REM sleep is the time when new learnings from the day are committed to long-term memory. Beyond the obvious value this has for anyone, it’s significant to athletes from the perspective of technical skills worked on or practiced that day–they are retained during REM sleep, so failing to get the proper amount at night can prevent you from seeing the benefits of your practice that day.
More generally speaking, there’s been research to suggest that when people are deprived of REM sleep they have trouble recollecting things they are taught before falling asleep.
The following physiological changes occur during the REM stage of sleep:
1. Eyes move rapidly back and forth behind closed eyelids
2. Heart rate and blood pressure rise to levels nearly as high as when you’re awake
3. Respiratory rate speeds up and becomes erratic
4. Brain consumes more oxygen and its activity increases significantly
5. Face and limbs may twitch
Your brain is almost as active in rapid eye movement sleep as when it’s awake, which is why most dreaming happens during this time. As a precautionary measure, part of the brain also sends signals to immobilize your arms and legs in order to prevent you from acting out your dreams (REM sleep behavior disorder). For these reasons, REM sleep is sometimes called paradoxical sleep.
HOW MUCH REM SLEEP DO YOU NEED?
You first enter REM sleep each usually within 90 minutes of falling asleep, and this period of REM only lasts about 10 minutes. On average you’ll go through 3-5 REM cycles per night, with each episode getting longer as the night progresses. The final one may last roughly an hour.
For healthy adults, spending 20-25% of your time asleep in the REM stage is a good goal. If you get 7-8 hours of sleep, around 90 minutes of that should be REM.

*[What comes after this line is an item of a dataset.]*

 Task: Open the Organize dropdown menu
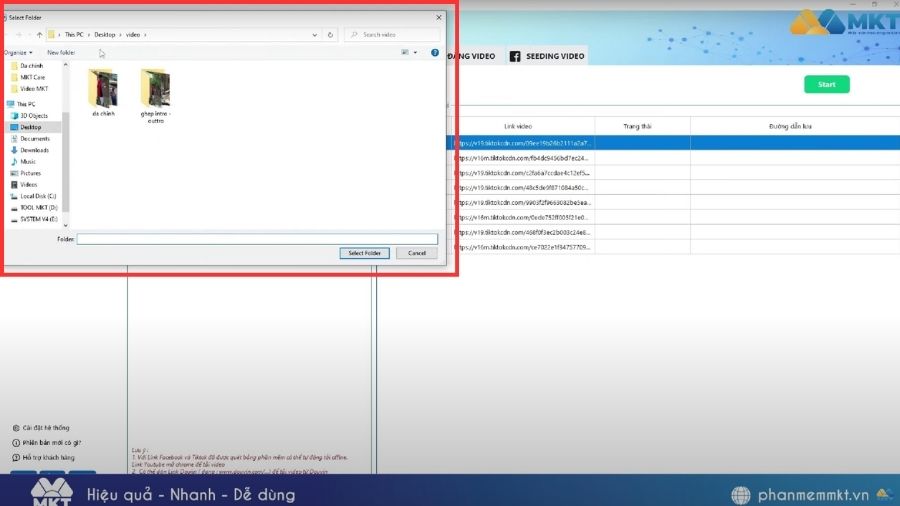click(x=18, y=52)
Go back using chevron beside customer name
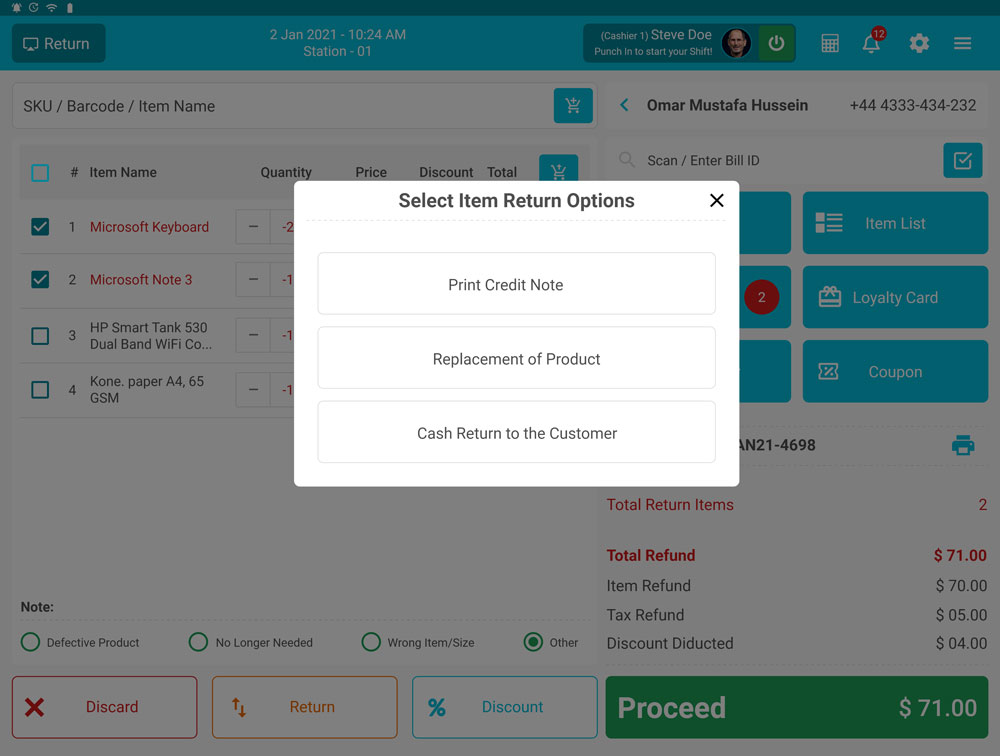The width and height of the screenshot is (1000, 756). [625, 105]
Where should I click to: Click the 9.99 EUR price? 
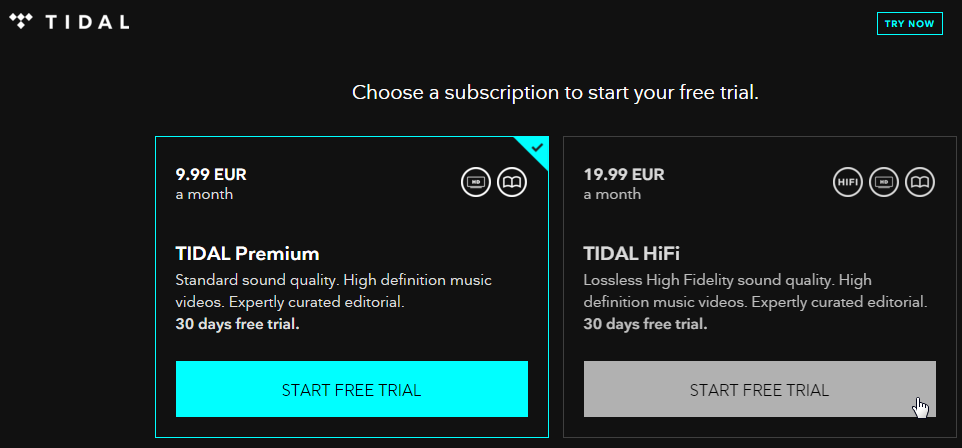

The normal amount of REM sleep also declines with age, beginning with infancy (when it may be greater than 50% of total sleep time) and extending all the way through adulthood.
EFFECTS OF LACK OF REM SLEEP.
As mentioned above, not getting enough REM sleep can negatively impact your brain’s ability to learn and create new memories.
Additionally, because the majority of your REM sleep tends to come towards the end of your night in bed (and after deep sleep, which your brain and body prioritize when you need to catch up on sleep), a lack of REM is often a sign of sleep deprivation. Chronic sleep deprivation has been linked to greater risk of obesity, Type 2 Diabetes, dementia, depression, cardiovascular disease and cancer.
There has also been research to show that insufficient REM sleep may cause migraines, and some medical conditions (sleep apnea for example) can have adverse effects on it.
HOW TO GET MORE REM SLEEP
Overall, whatever you can do to improve your sleep habits and behaviors will also help you get more REM sleep.
This begins with simply making an effort to spend more time in bed.
There are two other things in particular that stand out with how to increase REM sleep.
The first is a concept we refer to as sleep consistency- going to bed and waking up at the same time each day (or a sleep schedule as close to that as possible). Your body functions more efficiently when it is on a regular schedule, and this applies to sleep as well.
The second big thing is to stay away from alcohol before bed (yeah, we know that's no fun). When your body is forced to process alcohol during sleep, it has difficulty getting past light sleep and into the deeper stages.